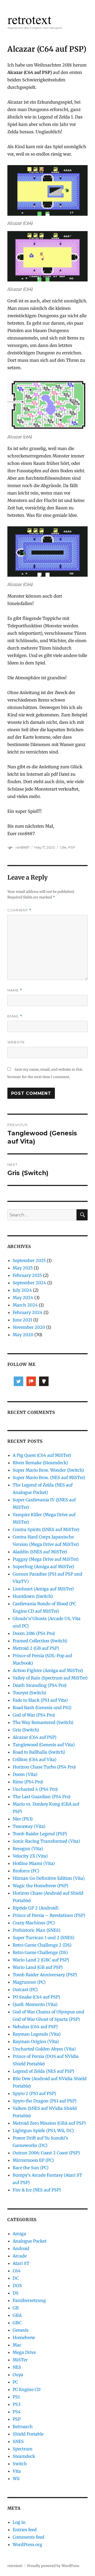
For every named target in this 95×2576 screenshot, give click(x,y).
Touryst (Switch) (29, 1692)
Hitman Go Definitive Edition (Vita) (49, 1878)
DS (15, 2293)
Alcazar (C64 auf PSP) (34, 1737)
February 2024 (27, 1312)
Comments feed (28, 2537)
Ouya (18, 2374)
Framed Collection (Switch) (40, 1640)
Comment (19, 910)
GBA (17, 2315)
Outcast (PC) (25, 1989)
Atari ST (21, 2263)
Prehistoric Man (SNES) (36, 1930)
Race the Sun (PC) (31, 2167)
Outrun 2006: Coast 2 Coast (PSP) (46, 2152)
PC (15, 2382)
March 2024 (25, 1305)
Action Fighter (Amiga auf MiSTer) (48, 1670)
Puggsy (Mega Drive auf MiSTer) (46, 1559)
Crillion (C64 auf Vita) (34, 1759)
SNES (18, 2441)
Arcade (20, 2256)
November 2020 (29, 1327)
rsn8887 (23, 847)
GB (16, 2307)
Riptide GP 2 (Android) (36, 1908)
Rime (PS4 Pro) (28, 1781)
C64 (63, 847)
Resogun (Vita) (28, 1848)
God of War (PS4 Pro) (34, 1715)
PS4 (17, 2411)
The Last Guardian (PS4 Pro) (41, 1796)
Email (14, 1016)
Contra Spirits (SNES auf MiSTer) (46, 1529)
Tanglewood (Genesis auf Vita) (44, 1744)
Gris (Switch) (26, 1729)
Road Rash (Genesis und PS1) (42, 1707)
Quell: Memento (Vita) (35, 2004)
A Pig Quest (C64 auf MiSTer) (42, 1455)
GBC (17, 2322)
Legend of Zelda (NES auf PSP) (43, 2071)
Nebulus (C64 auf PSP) (35, 2026)
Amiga (19, 2233)
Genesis (20, 2330)
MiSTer (20, 2359)
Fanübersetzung (29, 2300)
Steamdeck (24, 2456)
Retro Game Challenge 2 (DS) (42, 1945)
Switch (20, 2463)
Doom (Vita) (25, 1774)
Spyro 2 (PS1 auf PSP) (34, 2093)
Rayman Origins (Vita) (36, 2041)
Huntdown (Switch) (33, 1596)
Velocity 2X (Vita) (30, 1856)
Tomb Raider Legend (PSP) (40, 1833)
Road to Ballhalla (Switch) (39, 1752)
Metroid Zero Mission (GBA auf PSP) (49, 2123)
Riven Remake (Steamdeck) (40, 1462)
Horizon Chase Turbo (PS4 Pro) (44, 1767)
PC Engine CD (26, 2389)
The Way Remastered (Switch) (43, 1722)
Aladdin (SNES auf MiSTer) (40, 1551)
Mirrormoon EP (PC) (33, 2160)
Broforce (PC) (26, 1870)
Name (14, 990)
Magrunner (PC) (29, 1982)
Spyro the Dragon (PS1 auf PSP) (45, 2100)
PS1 (16, 2396)
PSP (71, 847)
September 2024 (29, 1282)
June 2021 (22, 1319)
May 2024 (23, 1297)
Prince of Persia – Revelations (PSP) (49, 1915)
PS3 (16, 2404)
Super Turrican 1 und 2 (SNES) (43, 1937)
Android (21, 2248)
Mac (17, 2345)
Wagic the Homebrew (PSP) (40, 1885)
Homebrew (24, 2337)
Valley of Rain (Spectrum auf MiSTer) (50, 1677)
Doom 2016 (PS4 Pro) (34, 1633)
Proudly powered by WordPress (53, 2566)
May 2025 (23, 1268)
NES (17, 2367)
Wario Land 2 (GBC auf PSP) (41, 1959)
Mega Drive (24, 2352)
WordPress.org (27, 2544)
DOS (17, 2285)
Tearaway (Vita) (29, 1826)
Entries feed (25, 2529)
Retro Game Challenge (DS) (40, 1952)
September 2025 (29, 1260)
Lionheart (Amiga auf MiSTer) (43, 1588)
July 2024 (22, 1290)
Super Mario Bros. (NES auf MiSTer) (49, 1477)
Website (16, 1042)
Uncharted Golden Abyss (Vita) (44, 2049)
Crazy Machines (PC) (34, 1922)
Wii (16, 2478)
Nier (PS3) (23, 1818)
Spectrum (22, 2448)
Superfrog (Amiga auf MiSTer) (43, 1566)
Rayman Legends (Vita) (37, 2034)
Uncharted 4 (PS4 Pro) (35, 1789)
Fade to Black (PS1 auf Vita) (40, 1700)
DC (16, 2278)
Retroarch (23, 2426)
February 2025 (27, 1275)
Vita (17, 2471)
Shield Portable (28, 2434)
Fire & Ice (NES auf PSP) (37, 2190)
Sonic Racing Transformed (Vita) (46, 1841)
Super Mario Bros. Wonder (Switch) (48, 1470)
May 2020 (23, 1334)
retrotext (14, 2566)
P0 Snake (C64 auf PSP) (36, 1997)
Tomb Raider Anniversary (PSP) (45, 1974)
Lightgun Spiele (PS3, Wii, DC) (43, 2130)
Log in (19, 2522)
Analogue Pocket (29, 2241)
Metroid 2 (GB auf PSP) (36, 1648)
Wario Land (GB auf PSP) (38, 1967)
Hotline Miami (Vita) (34, 1863)
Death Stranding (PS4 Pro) (39, 1685)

------------------------------

With the pictures left out, return each entry exactly as written.

For every named target in this 95×2576 screenshot, give click(x,y).
Touryst (Switch) (29, 1692)
Hitman Go Definitive Edition (Vita) (49, 1878)
DS (15, 2293)
Alcazar (C64 auf PSP) (34, 1737)
February 2024 (27, 1312)
Comments feed (28, 2537)
Ouya (18, 2374)
Framed Collection (Switch) (40, 1640)
Comment (19, 910)
GBA (17, 2315)
Outcast (PC) (25, 1989)
Atari ST (21, 2263)
Prehistoric Man (SNES) (36, 1930)
Race the Sun (PC) (31, 2167)
Outrun 2006: Coast 2 Coast (PSP) (46, 2152)
PC (15, 2382)
March 2024 (25, 1305)
Action Fighter (Amiga auf MiSTer) (48, 1670)
Puggsy (Mega Drive auf MiSTer) (46, 1559)
Crillion (C64 auf Vita) (34, 1759)
SNES (18, 2441)
Arcade (20, 2256)
November 2020 (29, 1327)
rsn8887 (23, 847)
GB (16, 2307)
Riptide GP 2 (Android) (36, 1908)
Rime (PS4 Pro) (28, 1781)
C64 (63, 847)
Resogun (Vita) (28, 1848)
God of War (PS4 Pro) (34, 1715)
PS4 (17, 2411)
The Last Guardian (PS4 Pro) (41, 1796)
Email (14, 1016)
Contra Spirits (SNES auf MiSTer) (46, 1529)
Tanglewood (Genesis auf Vita) (44, 1744)
Gris (Switch) (26, 1729)
Road Rash (Genesis und PS1) (42, 1707)
Quell: Memento (Vita) (35, 2004)
A Pig Quest (C64 auf MiSTer) (42, 1455)
GBC (17, 2322)
Legend of Zelda (NES auf PSP) (43, 2071)
Nebulus (C64 auf PSP) (35, 2026)
Amiga (19, 2233)
Genesis (20, 2330)
MiSTer (20, 2359)
Fanübersetzung (29, 2300)
Steamdeck (24, 2456)
Retro Game Challenge 2 (DS) (42, 1945)
Switch (20, 2463)
Doom (Vita) (25, 1774)
Spyro 2 (PS1 auf PSP) (34, 2093)
Rayman Origins (Vita) (36, 2041)
Huntdown (Switch) (33, 1596)
Velocity 2X (Vita) (30, 1856)
Tomb Raider Legend (PSP) (40, 1833)
Road to Ballhalla (Switch) (39, 1752)
Metroid Zero Mission (GBA auf PSP) (49, 2123)
Riven Remake (Steamdeck) (40, 1462)
Horizon Chase Turbo (PS4 Pro) (44, 1767)
PC Engine CD (26, 2389)
The Way Remastered (Switch) (43, 1722)
Aladdin (SNES auf MiSTer) (40, 1551)
Mirrormoon EP (PC) (33, 2160)
Broforce (PC) (26, 1870)
Name (14, 990)
Magrunner (PC) (29, 1982)
Spyro the Dragon (PS1 auf PSP) (45, 2100)
PS1 (16, 2396)
PSP (71, 847)
September 2024 (29, 1282)
June 2021 (22, 1319)
May 2024 (23, 1297)
Prince of Persia – Revelations (PSP) (49, 1915)
PS3 (16, 2404)
Super Turrican 1 und 2 (SNES) (43, 1937)
Android (21, 2248)
Mac (17, 2345)
Wagic the Homebrew (PSP) (40, 1885)
Homebrew (24, 2337)
Valley of Rain (Spectrum auf MiSTer) (50, 1677)
Doom 2016 (PS4 Pro) (34, 1633)
Proudly powered by WordPress (53, 2566)
May 2025 (23, 1268)
NES (17, 2367)
Wario Land 2 (GBC auf PSP) (41, 1959)
Mega Drive (24, 2352)
WordPress.org (27, 2544)
DOS (17, 2285)
Tearaway (Vita) (29, 1826)
Entries feed (25, 2529)
Retro Game Challenge (DS) (40, 1952)
September 2025 (29, 1260)
Lionheart (Amiga auf MiSTer) (43, 1588)
July 2024 (22, 1290)
Super Mario Bros. (NES auf MiSTer) (49, 1477)
Website (16, 1042)
Uncharted Golden Abyss (Vita) (44, 2049)
Crazy Machines (PC) (34, 1922)
Wii (16, 2478)
Nier (PS3) (23, 1818)
Spectrum (22, 2448)
Superfrog (Amiga auf MiSTer) (43, 1566)
Rayman Legends (Vita) (37, 2034)
Uncharted 4 (PS4 Pro) (35, 1789)
Fade to Black (PS1 auf Vita) (40, 1700)
DC (16, 2278)
Retroarch (23, 2426)
February 2025 (27, 1275)
Vita (17, 2471)
Shield Portable (28, 2434)
Fire & Ice (NES auf PSP) (37, 2190)
Sonic Racing Transformed (Vita) (46, 1841)
Super Mario Bros. Wonder (Switch) (48, 1470)
May 2020 (23, 1334)
retrotext (14, 2566)
P0 Snake (C64 auf PSP) (36, 1997)
Tomb Raider Anniversary (PSP) (45, 1974)
Lightgun Spiele (PS3, Wii, DC) (43, 2130)
Log in (19, 2522)
Analogue Pocket (29, 2241)
Metroid 2 (GB auf PSP) (36, 1648)
Wario Land (GB auf PSP) (38, 1967)
Hotline Miami (Vita) (34, 1863)
Death Stranding (PS4 Pro) (39, 1685)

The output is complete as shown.